The Future is a Foreign Country

By Jim Whitt, Contributing Editor

There’s a monument in Liberal, Kan., that reminds me of how different the world looked 30 years ago. It’s easy to miss because it lies flat on the ground like a stone marking a grave in a cemetery. And in a sense, that’s what it is. It’s a concrete slab upon which once stood a Purina feed mill.

I used to ship feed out of that plant when I was in sales with Purina. When I left the company in 1987 that mill was running 24 hours a day, 365 days a year. It was idle for only 12 hours on Christmas Day. Now, there’s nothing left but a magnificent concrete marker with no words or dates to memorialize the life of its once very successful past.

The world has changed a lot since that mill was running full tilt. In 1986, Ralston Purina sold Purina Mills to British Petroleum. Purina Mills went through a couple of more ownership changes until it found a home with Land O’ Lakes. In the mid-1980s who would have imagined Purina Mills would be sold to an oil company and eventually be owned by a cooperative?

“Times and conditions change so rapidly that we must keep our aim constantly focused on the future,” Walt Disney said. That observation was never more true than today, and is especially true in the world of agriculture where change appears to be on steroids.

The graveyard is filled with businesses that failed to keep their aim focused on the future. They kept doing what they were doing until what they were doing was irrelevant. And today, there are many businesses repeating that pattern. They either choose to ignore the future or simply refuse to change the way they do business. Why?
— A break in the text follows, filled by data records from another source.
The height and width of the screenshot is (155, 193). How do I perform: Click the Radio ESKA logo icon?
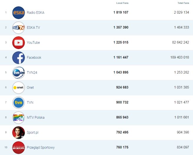[x=19, y=13]
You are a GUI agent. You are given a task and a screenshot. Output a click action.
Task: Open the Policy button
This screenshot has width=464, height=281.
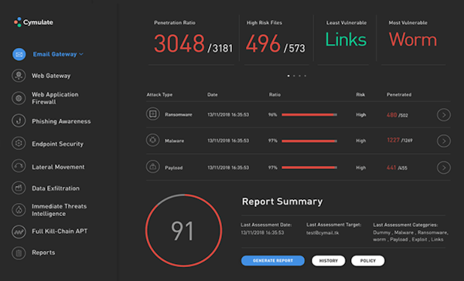368,261
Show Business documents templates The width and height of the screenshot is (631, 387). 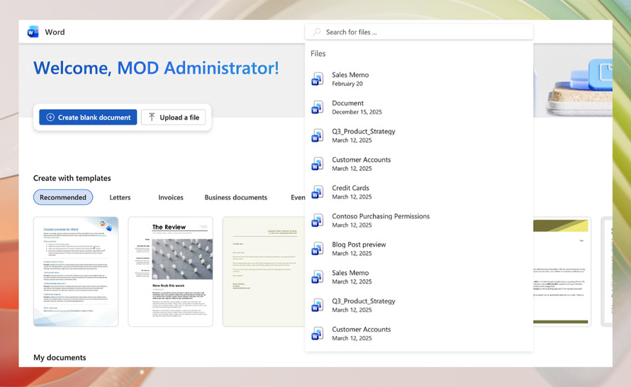click(x=235, y=198)
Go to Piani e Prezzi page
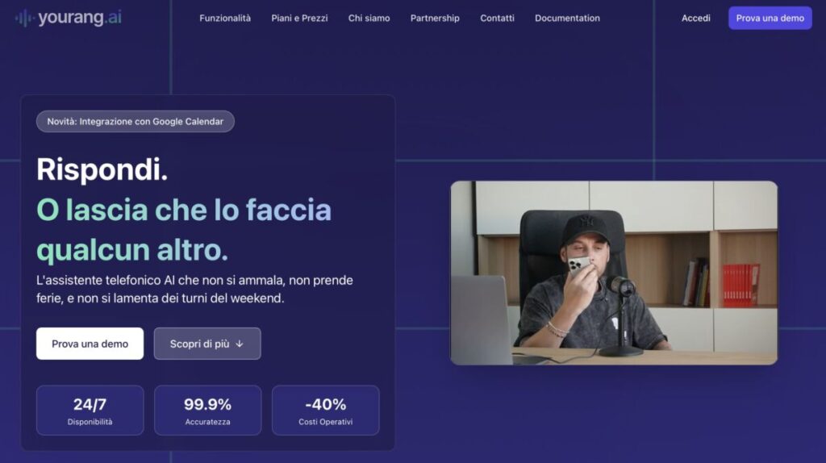Screen dimensions: 826x463 tap(299, 18)
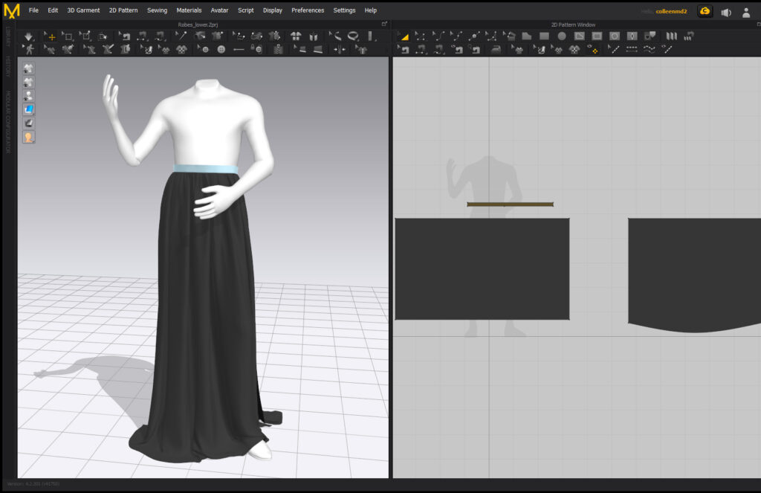The height and width of the screenshot is (493, 761).
Task: Select the Ellipse pattern tool
Action: click(x=560, y=36)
The future is like a foreign country in our minds. First, we don’t know if we really want to go there. And if we do decide to take that trip, we don’t know where to go or what to do. We don’t know the language or the customs. Should we hire a guide (consultant)? Figuring all that out takes a lot of time and energy. It’s a lot easier to stay at home and just keep doing what we’re doing.

The present is like home in our minds. Everything is familiar. We get up in the morning and set about our normal routines. We need no guide because we know where everything is. We know where to go and what to do. We understand the language and customs. Staying home is comfortable.

The problem with home is that it’s constantly evolving, but the landscape changes so slowly we lose perspective of time. Then one morning we wake up and find ourselves in a foreign country. We don’t know where to go or what to do. The language and customs are different. Home is no longer a comfortable place. It changed but we didn’t. Home is now a slab in the cemetery.

If you don’t like that picture of the future, then it’s up to you to change it. Change is a two-way street. Either you make it happen or it happens to you. When you make it happen, you take control of your future. When you wait for it happen the future takes control of you.

Google “1987” and you’ll find sites that describe what the world looked like then. When you see how much things have changed since 1987 you’ll realize just how much things will change in the next 30 years.

My Google search turned up an article published in the Sept. 28, 1987 issue of Newsweek that featured a 41-year-old “brash billionaire” whose rapid rise to fame led to rumors of his running for public office. “I’m not running for president,“ he was quoted, “but if I did … I would win.”

Thirty years ago, who would have believed Donald Trump could become President of the United States – except Donald Trump?

Keep that in mind as you ponder what the world will look like in 2047. It will look like a foreign country – so it’s time to start planning the trip.